Zwei Frauen in unterschiedlichen Lebensphasen, die wenige Kilometer voneinander entfernt leben, sich zunächst nicht kennen und nicht allzu viel gemeinsam zu haben scheinen. Astrid ist Ärztin, ihre Kinder sind längst aus dem Haus, ihr Mann bereits in Rente, in absehbarer Zeit wird sie ihre Praxis abgeben, vieles geht zu Ende. Julia ist vierzig und gerade mit ihrem Mann aus Hamburg aufs Land gezogen, ein Neuanfang. Das Paar möchte ein Kind bekommen, mittlerweile mit medizinischer Hilfe. Weil sie auf ihre CO2-Bilanz achten, versuchen sie in dem winzigen Dorf, in dem sie ein Haus gekauft haben, ohne Auto auszukommen. Wer aus dieser Zusammenfassung schließt, in Nebenan werde satirisch zugespitzt, zeit- oder milieutypische Verhaltensweisen würden zum Zweck des Amüsements bloßgelegt, ist auf der falschen Spur. Kristine Bilkau macht genau das Gegenteil. Ihr – unendlich viel schwierigeres – Anliegen ist es, zu ergründen und nachvollziehbar zu machen, was ihre Figuren im Innersten umtreibt, und das gelingt ihr aufs Wunderbarste. Nebenan ist ein Geflecht aus Geschichten und Motiven, das es in sich hat, ein Roman von hoher Dichte, der nach einem stillen Anfang eine zunehmende Wucht entfaltet.

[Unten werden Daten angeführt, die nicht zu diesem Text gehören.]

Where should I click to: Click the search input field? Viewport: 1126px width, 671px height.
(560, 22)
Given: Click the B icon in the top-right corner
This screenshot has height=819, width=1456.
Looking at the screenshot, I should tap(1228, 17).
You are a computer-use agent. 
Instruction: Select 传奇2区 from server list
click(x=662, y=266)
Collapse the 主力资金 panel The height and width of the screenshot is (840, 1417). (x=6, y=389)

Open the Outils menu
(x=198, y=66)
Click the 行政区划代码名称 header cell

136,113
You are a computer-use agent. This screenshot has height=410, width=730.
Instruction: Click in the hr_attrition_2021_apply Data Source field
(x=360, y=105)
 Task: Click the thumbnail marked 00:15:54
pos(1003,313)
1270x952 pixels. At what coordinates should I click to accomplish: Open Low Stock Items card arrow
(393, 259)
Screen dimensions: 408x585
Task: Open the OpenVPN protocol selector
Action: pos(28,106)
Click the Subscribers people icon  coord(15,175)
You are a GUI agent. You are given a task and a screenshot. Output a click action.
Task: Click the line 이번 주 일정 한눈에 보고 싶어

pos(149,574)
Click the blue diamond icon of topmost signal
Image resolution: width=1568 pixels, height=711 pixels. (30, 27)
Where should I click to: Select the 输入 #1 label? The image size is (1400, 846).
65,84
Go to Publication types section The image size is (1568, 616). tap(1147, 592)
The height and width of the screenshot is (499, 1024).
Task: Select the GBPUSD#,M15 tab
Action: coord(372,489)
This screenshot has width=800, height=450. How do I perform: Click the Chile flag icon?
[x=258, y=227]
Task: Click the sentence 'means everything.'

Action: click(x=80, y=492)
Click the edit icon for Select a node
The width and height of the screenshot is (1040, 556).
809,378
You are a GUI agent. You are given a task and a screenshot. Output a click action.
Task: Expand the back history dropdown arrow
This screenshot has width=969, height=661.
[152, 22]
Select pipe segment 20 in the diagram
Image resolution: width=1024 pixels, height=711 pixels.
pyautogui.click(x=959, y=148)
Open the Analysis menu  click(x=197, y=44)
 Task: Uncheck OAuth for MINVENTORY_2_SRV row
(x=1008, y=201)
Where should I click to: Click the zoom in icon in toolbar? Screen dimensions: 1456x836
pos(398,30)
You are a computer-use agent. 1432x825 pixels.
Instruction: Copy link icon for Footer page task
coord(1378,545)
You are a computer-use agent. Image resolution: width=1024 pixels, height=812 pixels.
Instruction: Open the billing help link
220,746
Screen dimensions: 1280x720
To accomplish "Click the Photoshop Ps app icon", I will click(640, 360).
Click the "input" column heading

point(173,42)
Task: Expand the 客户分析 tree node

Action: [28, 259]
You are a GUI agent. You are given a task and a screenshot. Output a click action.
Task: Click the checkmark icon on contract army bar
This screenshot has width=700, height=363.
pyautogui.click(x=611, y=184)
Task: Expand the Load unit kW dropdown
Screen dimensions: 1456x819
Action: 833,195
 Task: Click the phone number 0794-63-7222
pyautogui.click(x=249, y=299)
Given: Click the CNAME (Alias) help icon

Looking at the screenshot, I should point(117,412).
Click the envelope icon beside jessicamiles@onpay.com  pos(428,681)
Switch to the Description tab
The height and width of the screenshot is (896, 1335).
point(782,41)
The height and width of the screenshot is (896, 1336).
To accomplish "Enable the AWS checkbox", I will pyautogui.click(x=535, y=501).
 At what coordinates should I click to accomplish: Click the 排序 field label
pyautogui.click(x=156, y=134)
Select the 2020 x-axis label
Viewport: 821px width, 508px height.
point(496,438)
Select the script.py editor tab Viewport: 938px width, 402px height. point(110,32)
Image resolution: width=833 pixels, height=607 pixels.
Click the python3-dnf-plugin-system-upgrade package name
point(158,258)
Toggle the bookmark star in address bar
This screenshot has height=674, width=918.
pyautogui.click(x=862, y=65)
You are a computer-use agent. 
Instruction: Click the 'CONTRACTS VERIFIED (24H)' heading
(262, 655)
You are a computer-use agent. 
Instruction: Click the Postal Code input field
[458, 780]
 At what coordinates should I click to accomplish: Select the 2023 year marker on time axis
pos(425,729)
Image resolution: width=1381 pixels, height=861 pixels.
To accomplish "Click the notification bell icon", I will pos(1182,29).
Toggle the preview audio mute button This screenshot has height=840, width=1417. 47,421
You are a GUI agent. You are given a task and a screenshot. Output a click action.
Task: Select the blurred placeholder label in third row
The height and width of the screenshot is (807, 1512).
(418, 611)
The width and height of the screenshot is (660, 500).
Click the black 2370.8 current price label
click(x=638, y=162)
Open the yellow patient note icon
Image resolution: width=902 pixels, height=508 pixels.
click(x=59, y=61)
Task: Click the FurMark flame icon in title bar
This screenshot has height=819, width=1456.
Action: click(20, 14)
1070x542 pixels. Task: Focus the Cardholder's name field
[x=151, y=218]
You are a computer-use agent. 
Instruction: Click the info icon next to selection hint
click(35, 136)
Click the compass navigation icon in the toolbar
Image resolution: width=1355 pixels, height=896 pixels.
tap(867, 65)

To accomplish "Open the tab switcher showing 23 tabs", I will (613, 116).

Tatsächlich herrscht nicht nur in Astrids Leben Endzeitstimmung, auch Julias Neubeginn wird davon beeinträchtigt, dass Dinge zu Ende gehen. Ihre Keramikwerkstatt eröffnet sie zwischen lauter aufgegebenen und verrammelten Geschäften, zwei der sieben Häuser rund um ihr neues Heim wurden in den letzten Monaten entrümpelt. Auch das Nachbarhaus, ein großer Gelbklinker, in dem gerade noch eine Familie mit mehreren Kindern lebte, ist plötzlich verwaist. Weggezogen zu sein scheint sie allerdings nicht, denn im Haus stehen noch Möbel und Pflanzen, aber für einen Urlaub ist sie schon zu lange weg. Julia erinnert sich an die Erschöpftheit der Frau, die Ruppigkeit ihres Partners und ist beunruhigt, weiß nicht, ob sie etwas unternehmen sollte.  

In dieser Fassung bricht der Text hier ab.